We have previously explored sudoku puzzles in this problem. Today let’s explore one of the deviations from the standard sudoku rules that every row, column, and subgrid (excluded so we can generalize to non-perfect-square side lengths) must have exactly one of each number from 1 to n, where n is the side length of the sudoku puzzle. Let’s include the new rule that a valid solution to a sudoku puzzle must also have one of each number in each of its two diagonals.
For this problem, let’s count all substitution variants that we mentioned in the mini sudoku problem as different solutions (unless otherwise stated in individual questions), but let’s also define these other types of variants:
– Two solutions are rotation variants of each other if one can be rotated to look exactly the same as the other.
– Two solutions are reflection variants of each other if one can be reflected across a vertical, horizontal, or diagonal line to look exactly the same as the other.
For example, in the 2×2 sudoku example from the last sudoku problem, the two solutions to the 2×2 sudoku are rotation and reflection variants of each other besides being substitution variants.
a). How many solutions to the 3×3 sudoku are there using this new diagonal rule?
b). How many solutions to the 4×4 sudoku are there using the diagonal rule if we count all types of variants as the same solution?

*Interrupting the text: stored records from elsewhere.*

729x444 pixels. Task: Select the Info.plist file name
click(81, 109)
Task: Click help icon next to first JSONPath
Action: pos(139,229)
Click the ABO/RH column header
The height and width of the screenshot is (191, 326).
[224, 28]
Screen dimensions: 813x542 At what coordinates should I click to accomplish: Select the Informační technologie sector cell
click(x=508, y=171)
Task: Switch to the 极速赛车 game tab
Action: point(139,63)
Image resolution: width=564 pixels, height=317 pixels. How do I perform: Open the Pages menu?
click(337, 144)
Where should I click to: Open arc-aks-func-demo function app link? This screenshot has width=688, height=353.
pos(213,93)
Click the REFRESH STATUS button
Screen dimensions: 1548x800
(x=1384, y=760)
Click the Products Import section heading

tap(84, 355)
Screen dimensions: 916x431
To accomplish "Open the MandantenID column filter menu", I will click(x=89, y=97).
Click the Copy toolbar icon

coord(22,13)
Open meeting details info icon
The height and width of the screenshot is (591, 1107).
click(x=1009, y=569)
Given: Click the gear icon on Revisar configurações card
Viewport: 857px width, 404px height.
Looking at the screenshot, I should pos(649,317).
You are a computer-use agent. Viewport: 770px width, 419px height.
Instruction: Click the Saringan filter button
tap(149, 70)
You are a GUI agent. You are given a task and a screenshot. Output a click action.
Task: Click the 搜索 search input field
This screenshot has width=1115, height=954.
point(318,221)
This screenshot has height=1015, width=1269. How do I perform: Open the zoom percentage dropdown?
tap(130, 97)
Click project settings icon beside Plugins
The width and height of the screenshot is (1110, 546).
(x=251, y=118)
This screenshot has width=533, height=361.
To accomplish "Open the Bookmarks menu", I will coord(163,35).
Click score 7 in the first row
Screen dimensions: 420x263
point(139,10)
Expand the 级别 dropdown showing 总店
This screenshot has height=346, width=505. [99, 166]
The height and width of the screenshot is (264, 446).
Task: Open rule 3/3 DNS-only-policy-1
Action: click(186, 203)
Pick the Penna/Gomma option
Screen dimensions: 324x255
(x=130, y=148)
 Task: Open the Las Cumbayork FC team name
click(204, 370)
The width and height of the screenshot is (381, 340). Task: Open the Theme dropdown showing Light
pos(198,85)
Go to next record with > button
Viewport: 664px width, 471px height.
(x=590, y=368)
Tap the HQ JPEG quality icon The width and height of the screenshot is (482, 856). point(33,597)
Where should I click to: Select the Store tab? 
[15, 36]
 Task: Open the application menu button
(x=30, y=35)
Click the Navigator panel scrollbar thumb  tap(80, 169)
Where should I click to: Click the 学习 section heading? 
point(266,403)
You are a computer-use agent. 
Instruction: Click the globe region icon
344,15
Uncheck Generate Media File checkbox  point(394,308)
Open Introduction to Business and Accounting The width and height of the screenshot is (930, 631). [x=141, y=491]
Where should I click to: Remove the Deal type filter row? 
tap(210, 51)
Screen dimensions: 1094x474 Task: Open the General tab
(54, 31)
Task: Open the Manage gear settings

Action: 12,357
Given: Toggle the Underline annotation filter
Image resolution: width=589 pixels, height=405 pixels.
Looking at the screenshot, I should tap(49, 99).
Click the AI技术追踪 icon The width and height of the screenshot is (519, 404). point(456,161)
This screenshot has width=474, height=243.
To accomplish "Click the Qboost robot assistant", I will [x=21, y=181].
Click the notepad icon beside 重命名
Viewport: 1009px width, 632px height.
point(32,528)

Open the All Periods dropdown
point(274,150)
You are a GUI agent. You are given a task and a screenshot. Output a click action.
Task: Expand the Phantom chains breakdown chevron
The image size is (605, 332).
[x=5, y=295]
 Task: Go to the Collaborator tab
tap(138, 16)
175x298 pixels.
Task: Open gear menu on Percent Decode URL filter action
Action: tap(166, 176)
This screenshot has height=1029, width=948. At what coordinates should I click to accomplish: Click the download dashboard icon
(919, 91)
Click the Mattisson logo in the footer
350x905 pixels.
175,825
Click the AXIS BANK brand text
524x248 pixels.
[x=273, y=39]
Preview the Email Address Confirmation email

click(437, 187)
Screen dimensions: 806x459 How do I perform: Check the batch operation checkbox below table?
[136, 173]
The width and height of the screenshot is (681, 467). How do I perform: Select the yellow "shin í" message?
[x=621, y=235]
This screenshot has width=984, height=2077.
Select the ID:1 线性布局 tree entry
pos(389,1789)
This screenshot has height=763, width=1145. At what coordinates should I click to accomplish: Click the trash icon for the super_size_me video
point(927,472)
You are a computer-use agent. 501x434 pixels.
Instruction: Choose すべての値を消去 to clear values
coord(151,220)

c). How many solutions to the 4×4 sudoku are there using this diagonal rule?
d). How many solutions to the 5×5 sudoku are there using the diagonal rule if we count all types of variants as the same solution?
e). Choose one solution from part d) and state how many variants of each type it has.
f). How many solutions to the 5×5 sudoku are there using the diagonal rule?
g). How many solutions to the nxn sudoku, where n is a natural number, are there using the diagonal rule if we count all types of variants as the same solution?
h). For a solution in part g), how many variants of each type does it have?
i). How many solutions to the nxn sudoku, where n is a natural number, are there using the diagonal rule?
j). Share your own problem inspired by this one.
k). Give one of these questions to a friend/colleague/student/family member to start a mathematical discussion.